Édito d'Amar Bellal, rédacteur en chef de la revue Progressistes

 

De l’art de s’opposer en temps de crise et de danger majeur

Dans cette crise, la tentation est forte de justifier par des arguments scientifiques que l’État pourrait faire autrement et beaucoup mieux, qu’il pourrait concilier toutes les attentes, que grâce à des campagnes de tests massifs, grâce à des avancées de la médecine on n’aurait pas besoin de mesures aussi drastiques que le confinement massif et prolongé, et pour conforter cette conviction on avance même pour preuve l’exemple de certains pays qui n’ont pas pris de telles mesures. On peut répondre ce qui se dit déjà parmi les spécialistes : rappeler qu’il y a une vraie difficulté scientifique, que sans remèdes et sans vaccin on ne voit vraiment pas comment faire autrement que de prendre les mesures que l’on sait : confinement, pratique des tests ciblés, tentatives prudentes de reprise et de déconfinement plus ou moins partiel pour éviter la mort économique et sociale (deux mois c’est long), le tout avec un virus qui réserve encore des surprises. C’est difficile à entendre, car on aimerait bien un discours « clé en main » mettant tout cela sur le dos du capitalisme. Certes, on ne peut pas nier que le système en profite, quoique pour les actionnaires c’est surtout une baisse énorme de leurs profits (mais il leur reste suffisamment pour se gaver tout de même), et ils chercheront à se refaire une santé sur le dos des salariés. C’est aussi pour eux une grande source d’inspiration, avec cette expérience grandeur nature du travail à distance, qui ne sera pas utilisée au bénéfice des salariés prioritairement, loin de là. Mais dire que tout vient d’eux et que toutes les mesures prises visent à augmenter les profits – on entend souvent cette petite musique – est excessif et ne permet pas de prendre la mesure des difficultés bien réelles de la situation.
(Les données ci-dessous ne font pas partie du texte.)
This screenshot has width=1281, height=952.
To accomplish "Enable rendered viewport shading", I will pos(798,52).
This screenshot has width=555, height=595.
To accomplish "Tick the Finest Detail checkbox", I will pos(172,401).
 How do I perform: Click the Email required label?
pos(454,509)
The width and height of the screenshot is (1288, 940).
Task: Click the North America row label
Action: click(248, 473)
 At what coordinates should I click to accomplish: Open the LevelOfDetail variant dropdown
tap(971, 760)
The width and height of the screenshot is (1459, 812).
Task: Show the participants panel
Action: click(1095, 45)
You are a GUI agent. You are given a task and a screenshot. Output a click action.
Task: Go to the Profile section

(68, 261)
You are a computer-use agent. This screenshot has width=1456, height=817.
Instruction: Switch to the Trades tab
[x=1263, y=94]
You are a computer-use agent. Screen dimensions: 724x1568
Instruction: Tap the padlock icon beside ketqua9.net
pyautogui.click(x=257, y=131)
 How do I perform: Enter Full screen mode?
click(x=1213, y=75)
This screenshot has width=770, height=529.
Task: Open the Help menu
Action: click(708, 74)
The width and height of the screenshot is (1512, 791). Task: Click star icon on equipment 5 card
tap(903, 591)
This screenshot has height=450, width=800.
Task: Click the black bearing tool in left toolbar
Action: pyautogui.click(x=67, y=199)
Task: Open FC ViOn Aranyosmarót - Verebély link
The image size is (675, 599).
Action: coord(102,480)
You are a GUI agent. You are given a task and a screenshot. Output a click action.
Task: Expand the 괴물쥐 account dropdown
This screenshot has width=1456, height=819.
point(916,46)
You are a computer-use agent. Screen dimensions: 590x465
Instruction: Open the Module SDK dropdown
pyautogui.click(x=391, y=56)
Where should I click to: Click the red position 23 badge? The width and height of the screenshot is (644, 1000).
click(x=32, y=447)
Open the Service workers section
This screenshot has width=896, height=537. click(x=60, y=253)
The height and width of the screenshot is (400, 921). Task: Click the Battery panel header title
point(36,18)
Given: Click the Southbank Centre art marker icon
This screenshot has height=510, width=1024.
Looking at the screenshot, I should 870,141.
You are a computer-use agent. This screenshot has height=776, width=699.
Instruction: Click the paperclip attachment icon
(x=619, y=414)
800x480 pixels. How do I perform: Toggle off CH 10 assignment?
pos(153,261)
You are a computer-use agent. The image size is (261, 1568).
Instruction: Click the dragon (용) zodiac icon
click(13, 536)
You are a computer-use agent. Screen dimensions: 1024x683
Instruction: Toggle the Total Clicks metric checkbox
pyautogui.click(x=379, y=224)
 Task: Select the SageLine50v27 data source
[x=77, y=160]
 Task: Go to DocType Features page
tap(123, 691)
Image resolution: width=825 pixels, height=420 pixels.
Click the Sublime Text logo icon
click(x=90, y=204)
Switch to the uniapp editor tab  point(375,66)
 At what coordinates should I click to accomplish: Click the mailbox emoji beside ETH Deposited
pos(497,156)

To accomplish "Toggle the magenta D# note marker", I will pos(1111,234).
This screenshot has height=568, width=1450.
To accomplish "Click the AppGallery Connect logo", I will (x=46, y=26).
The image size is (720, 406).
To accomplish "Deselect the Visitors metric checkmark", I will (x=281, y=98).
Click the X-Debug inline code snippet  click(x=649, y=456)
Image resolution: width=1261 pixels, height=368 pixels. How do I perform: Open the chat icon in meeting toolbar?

L’État est face à des injonctions contradictoires. Il déconfine ? c’est trop tôt et irresponsable. Il confine ? il veut tuer la vie sociale. Il a l’idée d’annuler le premier tour des municipales ? il instrumentalise la pandémie contre la démocratie. Il maintient le premier tour ? il joue avec la vie des Français. Il interdit les rassemblements ? c’est liberticide et inefficace, pour preuve l’intervention policière au canal Saint-Martin, à Paris, au début de mois de mai ; il les autorise ? il ne veut pas prendre de décisions fortes et prend le risque d’une deuxième vague ; il ferme les restos ? c’est une mesure excessive ; il les rouvre ? c’est beaucoup trop tôt et met en danger les salariés. Il maintient les écoles fermées ? il entérine les inégalités face à l’enseignement à distance ; il pense à les rouvrir ? il met en danger les enfants et dénature l’école...

Il faut avouer que, tout adversaires politiques qu’ils sont, on n’aimerait pas être à leur place en ce moment. Et on peut penser aussi que, si nous étions aux responsabilités – un gouvernement bien de gauche, entendons-nous bien –, on s’en sortirait certainement mieux, mais pas beaucoup mieux. Une chose est sûre : en amont, on n’aurait pas cassé les hôpitaux comme ils l’ont fait depuis des années, et cela joue dans la gestion d’une crise. On serait aussi certainement plus équipés en matériel de toute sorte, plus prévoyants aussi, quoique lors des premières pandémies des années 2000 nous ayions joint nos voix aux moqueries et reproches ciblant la ministre de la Santé de l’époque, Roselyne Bachelot, lorsqu’elle passa commande massive de masques et de vaccins : on n’y voyait que la main des industriels, des lobbies...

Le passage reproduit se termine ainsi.